> [Given information]:

━━━━

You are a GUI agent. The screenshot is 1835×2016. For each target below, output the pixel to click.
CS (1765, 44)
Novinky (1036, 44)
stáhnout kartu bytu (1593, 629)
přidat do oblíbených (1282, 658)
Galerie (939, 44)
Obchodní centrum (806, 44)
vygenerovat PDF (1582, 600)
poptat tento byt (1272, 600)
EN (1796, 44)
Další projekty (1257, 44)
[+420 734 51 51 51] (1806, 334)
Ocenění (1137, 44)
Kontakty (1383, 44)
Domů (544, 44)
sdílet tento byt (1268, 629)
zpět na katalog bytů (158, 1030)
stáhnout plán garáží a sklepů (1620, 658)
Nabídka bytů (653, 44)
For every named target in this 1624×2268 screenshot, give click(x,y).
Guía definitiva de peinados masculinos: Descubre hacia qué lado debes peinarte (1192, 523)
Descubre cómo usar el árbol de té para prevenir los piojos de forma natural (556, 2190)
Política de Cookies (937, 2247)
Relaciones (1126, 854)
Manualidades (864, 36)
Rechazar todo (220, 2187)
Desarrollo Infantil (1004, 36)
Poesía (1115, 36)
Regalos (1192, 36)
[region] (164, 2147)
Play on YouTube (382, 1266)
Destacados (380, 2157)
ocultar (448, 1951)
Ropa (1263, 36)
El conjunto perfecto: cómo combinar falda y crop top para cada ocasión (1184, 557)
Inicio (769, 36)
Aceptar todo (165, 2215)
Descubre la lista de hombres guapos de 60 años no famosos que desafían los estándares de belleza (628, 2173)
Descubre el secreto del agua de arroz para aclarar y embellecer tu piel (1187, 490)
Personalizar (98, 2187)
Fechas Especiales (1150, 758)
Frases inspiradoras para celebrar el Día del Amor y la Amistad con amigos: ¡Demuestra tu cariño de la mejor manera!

━━━━

> [Exercise aim]:
Output all of the entries without altering a single word.

> [Response]:
You are a GUI agent. The screenshot is 1835×2016. For each target below, output the pixel to click.
CS (1765, 44)
Novinky (1036, 44)
stáhnout kartu bytu (1593, 629)
přidat do oblíbených (1282, 658)
Galerie (939, 44)
Obchodní centrum (806, 44)
vygenerovat PDF (1582, 600)
poptat tento byt (1272, 600)
EN (1796, 44)
Další projekty (1257, 44)
[+420 734 51 51 51] (1806, 334)
Ocenění (1137, 44)
Kontakty (1383, 44)
Domů (544, 44)
sdílet tento byt (1268, 629)
zpět na katalog bytů (158, 1030)
stáhnout plán garáží a sklepů (1620, 658)
Nabídka bytů (653, 44)
For every named target in this 1624×2268 screenshot, give click(x,y).
Guía definitiva de peinados masculinos: Descubre hacia qué lado debes peinarte (1192, 523)
Descubre cómo usar el árbol de té para prevenir los piojos de forma natural (556, 2190)
Política de Cookies (937, 2247)
Relaciones (1126, 854)
Manualidades (864, 36)
Rechazar todo (220, 2187)
Desarrollo Infantil (1004, 36)
Poesía (1115, 36)
Regalos (1192, 36)
[region] (164, 2147)
Play on YouTube (382, 1266)
Destacados (380, 2157)
ocultar (448, 1951)
Ropa (1263, 36)
El conjunto perfecto: cómo combinar falda y crop top para cada ocasión (1184, 557)
Inicio (769, 36)
Aceptar todo (165, 2215)
Descubre la lista de hombres guapos de 60 años no famosos que desafían los estándares de belleza (628, 2173)
Descubre el secreto del agua de arroz para aclarar y embellecer tu piel (1187, 490)
Personalizar (98, 2187)
Fechas Especiales (1150, 758)
Frases inspiradoras para celebrar el Día del Amor y la Amistad con amigos: ¡Demuestra tu cariño de la mejor manera!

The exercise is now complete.